The present invention relates to purifying method of fluoride glass which is used for an optical fiber, in particular, relates to purifying method of ZrF.sub.4 based and/or H.sub.f F.sub.4 based fluoride glass.
It is theoretically analyzed that a fluoride glass optical fiber, in particular, ZrF.sub.4 based and/or H.sub.f F.sub.4 based fluoride glass optical fiber allows infrared transmission (2-4 .mu.m wavelength) with an extremely small loss of less than 0.1 dB/km, which is less than that of a conventional silica based optical fiber. Therefore, a fluoride glass optical fiber is very promising for a future optical fiber.
The problem to be solved in a conventional fluoride optical fiber is the light absorption around 3 .mu.m wavelength by molecule vibration of hydroxyl group (OH) which is included in fluoride glass.
Conventionally, a fluoride glass has been dehydrated as the same manner as that of a silica based glass. That is to say, a fluoride glass is first melted in atmosphere of halogen gas (for instance, Cl.sub.2, CCl.sub.4, SF.sub.6 et al) so that the dehydration is accomplished by chemical reaction between hydroxyl group included in fluoride glass and halogen gas.
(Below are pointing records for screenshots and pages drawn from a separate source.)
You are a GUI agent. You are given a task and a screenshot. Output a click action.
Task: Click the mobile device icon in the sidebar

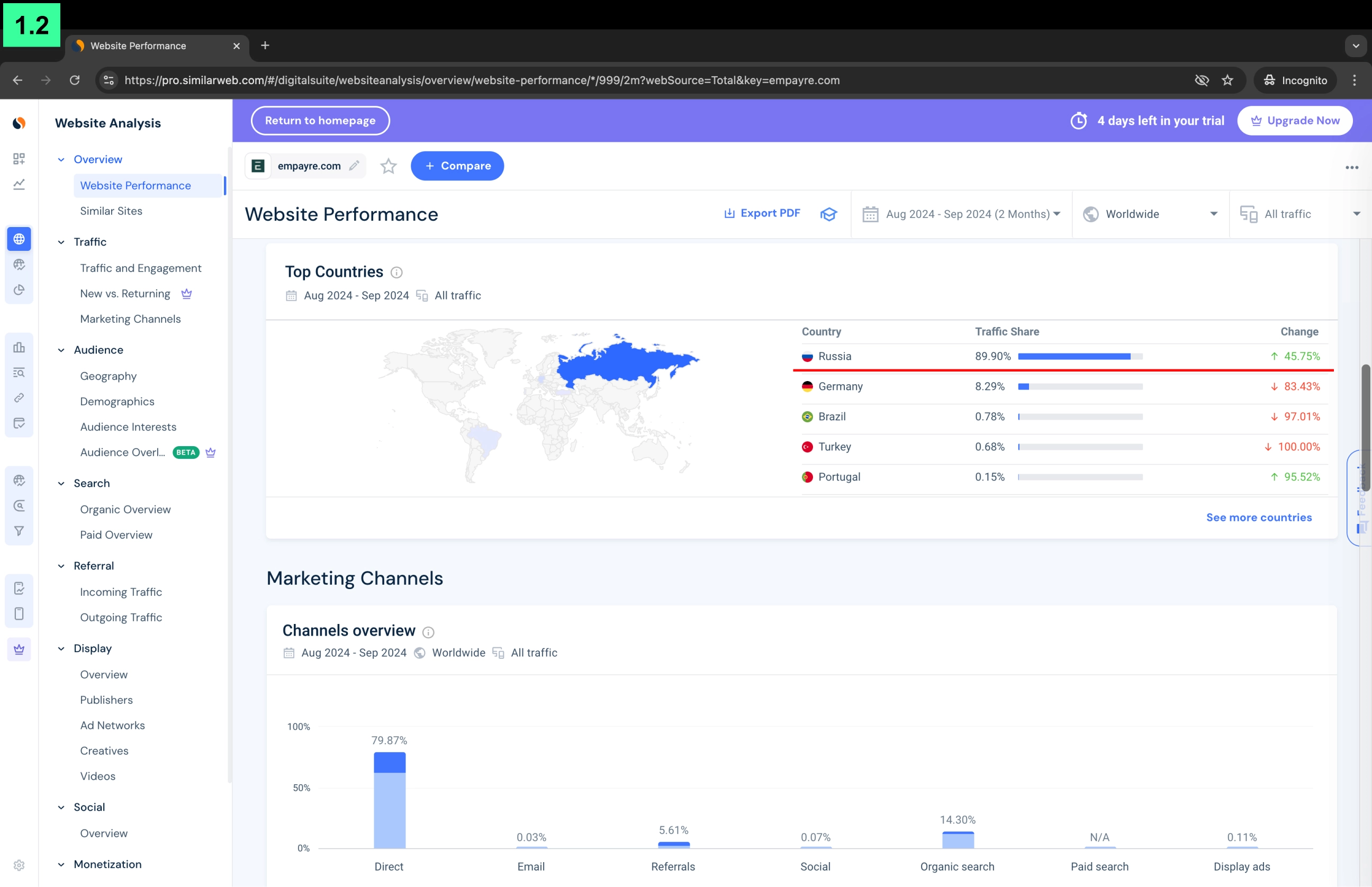19,613
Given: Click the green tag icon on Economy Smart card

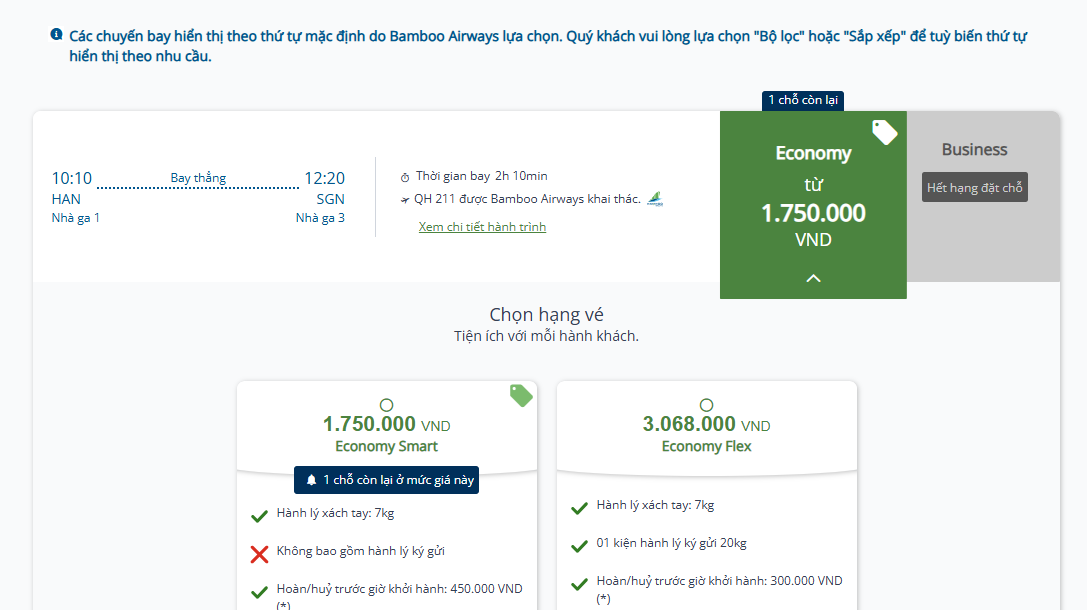Looking at the screenshot, I should 521,395.
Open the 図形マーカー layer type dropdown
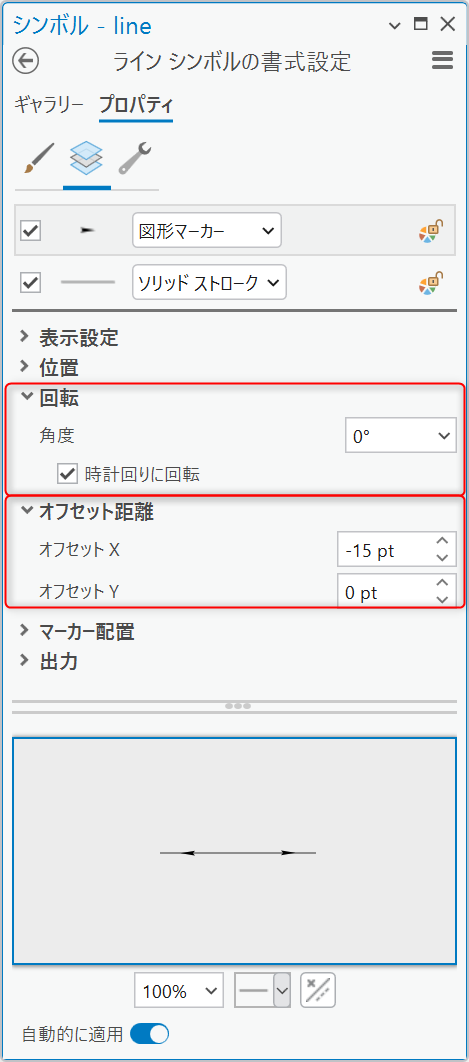The width and height of the screenshot is (469, 1062). tap(207, 231)
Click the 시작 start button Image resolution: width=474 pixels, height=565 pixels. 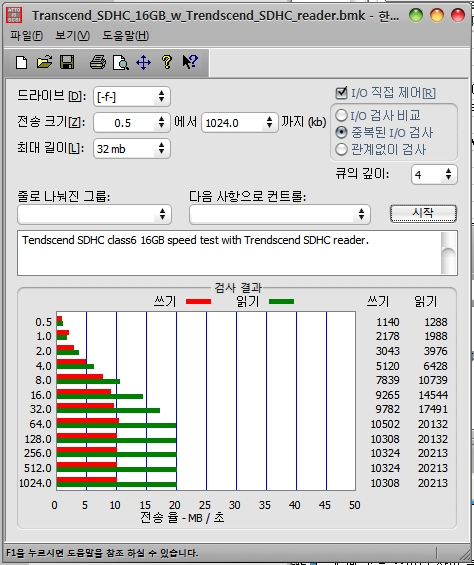point(423,213)
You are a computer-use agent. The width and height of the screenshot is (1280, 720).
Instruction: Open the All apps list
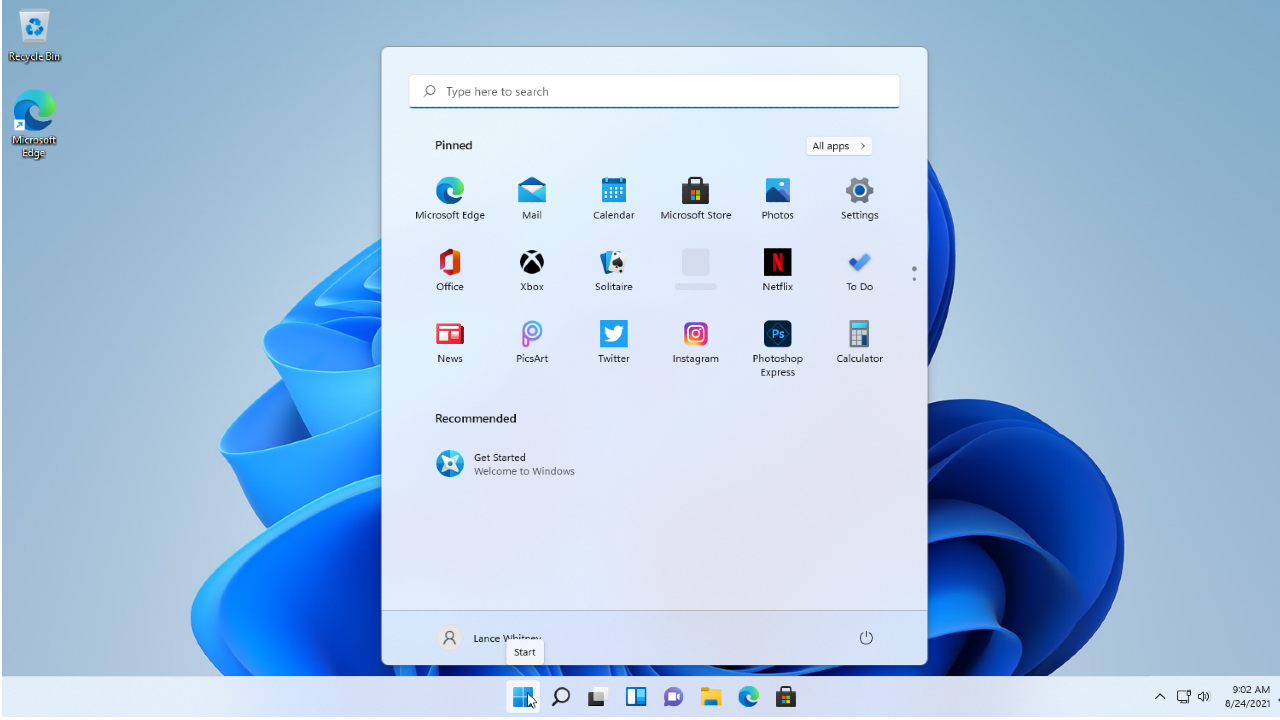point(838,146)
Although that prior dehydration process is also effective to dehydrate fluoride glass, it has the serious disadvantage that the transmission loss of the glass increases considerably by scattering. Accordingly, the chemical dehydration is not used at present, instead, a glass is manufactured in dried gas atmosphere so that a glass does not include water in producing process.
The concentration of hydroxyl group (OH) must be less than 1 ppm, or less for a small loss optical fiber. However, a prior producing method which manufactures glass in dried atmosphere can not exclude water and/or hydroxyl group to that value. Further, as mentioned above, a prior chemical process has the disavantage that a scattering loss is increased.
Thus, no effective dehydration process for fluoride glass has not been proposed.